# Bumper sticker on a leased car?



## KidAmnesiac76 (Jan 12, 2006)

Is it a good idea to put a sticker on the paint of my leased passat? Not sure if it would easily come off. I dont want to pay ridiculous charges when I turn the car in. Any feedback would be appreciated. Thanks.


----------



## madeurotuner (Sep 10, 2005)

*Re: Bumper sticker on a leased car? (KidAmnesiac76)*

probably not a great idea on a leased car. 
out of curiosity what bumper sticker are you going to put on?


----------



## KidAmnesiac76 (Jan 12, 2006)

*Re: Bumper sticker on a leased car? (wickedfast87gti)*

RADIOHEAD


----------



## vr6todd (Nov 3, 2004)

*Re: Bumper sticker on a leased car? (wickedfast87gti)*

it better be well worth violating a VW if you actually want to put a bumper sticker on. I personally hate seeing an ugly bumper sticker on an otherwise nice car.
And I cannot find any justifiable reason to violate a VW with a bumper sticker that says RADIOHEAD. Not that I don't like Radiohead, I just don't need to see it on a car.


_Modified by vr6todd at 8:00 PM 1-19-2006_


----------



## IlliniVW (Aug 18, 2005)

*Re: Bumper sticker on a leased car? (vr6todd)*


_Quote, originally posted by *vr6todd* »_it better be well worth violating a VW if you actually want to put a bumper sticker on. I personally hate seeing an ugly bumper sticker on an otherwise nice car.
And I cannot find any justifiable reason to violate a VW with a bumper sticker that says RADIOHEAD. Not that I don't like Radiohead, I just don't need to see it on a car.

_Modified by vr6todd at 8:00 PM 1-19-2006_

What he said.
I don't mind stickers on the window, but not the bumper. And not just any bumper, but a VW bumper. Leese or not, I say NO.


----------



## IchBinDarren (Nov 5, 2005)

*Re: Bumper sticker on a leased car? (KidAmnesiac76)*

Best solution of all: dont clutter up the bumper on your beutiful car up with any sticker(s). Unless its a sticker supporting a republican cause. http://****************.com/smile/emthup.gif


----------



## 00Psst (Jan 28, 2004)

### INFORMATION SUPPLIED
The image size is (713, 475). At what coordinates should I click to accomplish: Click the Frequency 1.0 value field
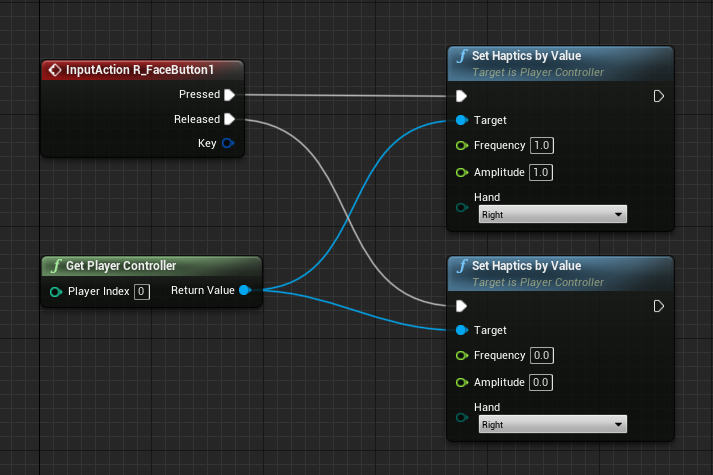click(x=542, y=146)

### SHORT TASK A
From the bumper sticker thread, extract the passage between "## IchBinDarren (Nov" and "(Jan 28, 2004)", inclusive.
### SHORT TASK B
Translate this sentence from the bumper sticker thread into Spanish: "I personally hate seeing an ugly bumper sticker on an otherwise nice car."
### SHORT TASK C
Write what comes next in the bumper sticker thread, starting after its final line.

### ANSWER A
## IchBinDarren (Nov 5, 2005)

*Re: Bumper sticker on a leased car? (KidAmnesiac76)*

Best solution of all: dont clutter up the bumper on your beutiful car up with any sticker(s). Unless its a sticker supporting a republican cause. http://****************.com/smile/emthup.gif


----------



## 00Psst (Jan 28, 2004)

### ANSWER B
Personalmente, odio ver una calcomanía fea en el parachoques de un auto que por lo demás es bonito.

### ANSWER C
*Re: Bumper sticker on a leased car? (IchBinDarren)*

I'll spare you the don't do it to your VW crap - because if you want to do it, then you're probably going to anyway.
Go ahead and do it and then when it comes time to turn the car in, get some Goo Gone and take the sticker off. Easy peasy lemon squeezy.


----------



## jjreason (Apr 29, 2005)

*Re: Bumper sticker on a leased car? (IchBinDarren)*

Re: Bumper sticker on a leased car? (KidAmnesiac76) (IchBinDarren) 
Best solution of all: dont clutter up the bumper on your beutiful car up with any sticker(s). Unless its a sticker supporting a republican cause. 

AMEN!


_Modified by jonahreason at 8:33 AM 1-21-2006_


----------



## IlliniVW (Aug 18, 2005)

*Re: Bumper sticker on a leased car? (jonahreason)*


_Quote, originally posted by *jonahreason* »_Re: Bumper sticker on a leased car? (KidAmnesiac76) (IchBinDarren) 
Best solution of all: dont clutter up the bumper on your beutiful car up with any sticker(s). Unless its a sticker supporting a republican cause. 

AMEN!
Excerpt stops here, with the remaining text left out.